Mrs. Brook’s head inclined to the chimney and her eyes to the window. “Easily?”

Nanda looked for a moment mystified by her mother’s insistence. “I can at any rate perfectly try it.”

“Remembering even that mamma would never have pushed so?”

Nanda’s face seemed to concede even that condition. “Well,” she at all events serenely replied, “I really think we’re good friends enough for anything.”

It might have been, for the light it quickly produced, exactly what her mother had been working to make her say. “What do you call that then, I should like to know, but his adopting you?”

“Ah I don’t know that it matters much what it’s called.”

“So long as it brings with it, you mean,” Mrs. Brook asked, “all the advantages?”

“Well yes,” said Nanda, who had now begun dimly to smile—“call them advantages.”

Mrs. Brook had a pause. “One would be quite ready to do that if one only knew a little more exactly what they’re to consist of.”

“Oh the great advantage, I feel, is doing something for HIM.”

Nanda’s companion, at this, hesitated afresh. “But doesn’t that, my dear, put the extravagance of your surrender to him on rather an odd footing? Charity, love, begins at home, and if it’s a question of merely GIVING, you’ve objects enough for your bounty without going so far.”

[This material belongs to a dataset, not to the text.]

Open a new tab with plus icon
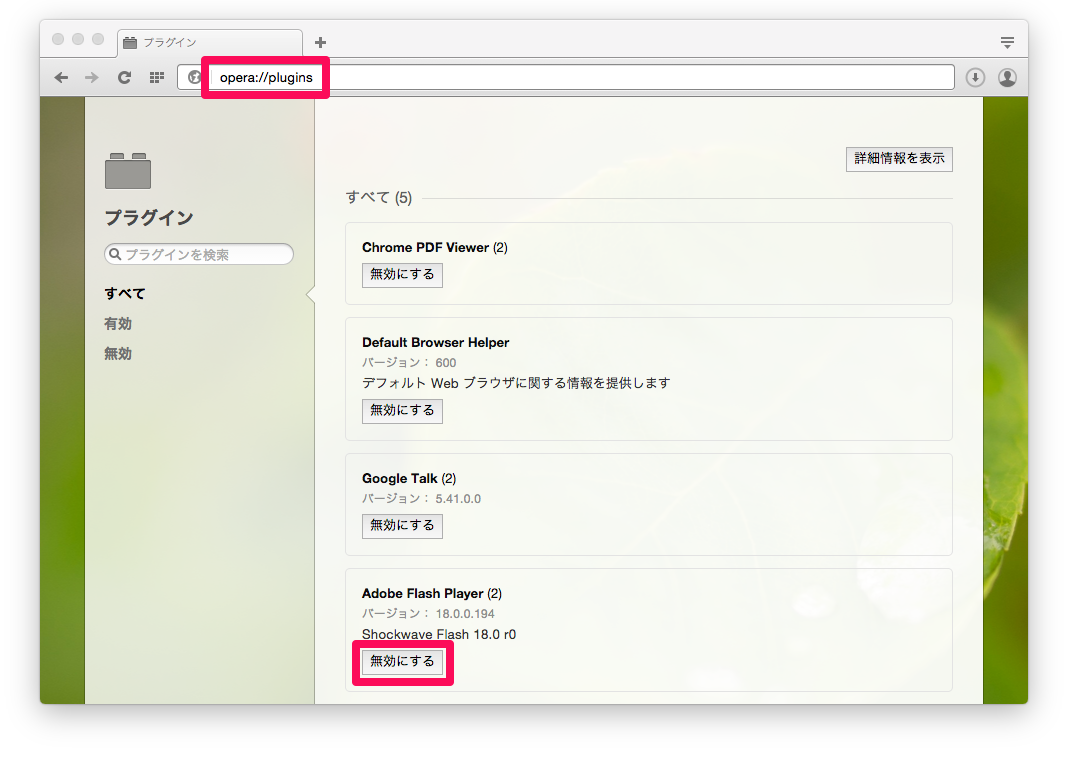1068x764 pixels. coord(320,42)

The girl, as her stare showed, was held a moment by her surprise, which presently broke out. “Why, I thought you wanted me so to be nice to him!”

“Well, I hope you won’t think me very vulgar,” said Mrs. Brook, “if I tell you that I want you still more to have some idea of what you’ll get by it. I’ve no wish,” she added, “to keep on boring you with Mitchy—”

“Don’t, don’t!” Nanda pleaded.

Her mother stopped as short as if there had been something in her tone to set the limit the more utterly for being unstudied. Yet poor Mrs. Brook couldn’t leave it there. “Then what do you get instead?”

“Instead of Mitchy? Oh,” said Nanda, “I shall never marry.”

Mrs. Brook at this turned away, moving over to the window with quickened weariness. Nanda, on her side, as if their talk had ended, went across to the sofa to take up her parasol before leaving the room, an impulse rather favoured than arrested by the arrival of her brother Harold, who came in at the moment both his relatives had turned a back to the door and who gave his sister, as she faced him, a greeting that made their mother look round. “Hallo, Nan—you ARE lovely! Ain’t she lovely, mother?”

“No!” Mrs. Brook answered, not, however, otherwise noticing him. Her domestic despair centred at this instant all in her daughter. “Well then, we shall consider—your father and I—that he must take the consequence.”

Nanda had now her hand on the door, while Harold had dropped on the sofa. “‘He’?” she just sounded.

“I mean Mr. Longdon.”

“And what do you mean by the consequence?”

“Well, it will do for the beginning of it that you’ll please go down WITH him.”

“On Saturday then? Thanks, mamma,” the girl returned.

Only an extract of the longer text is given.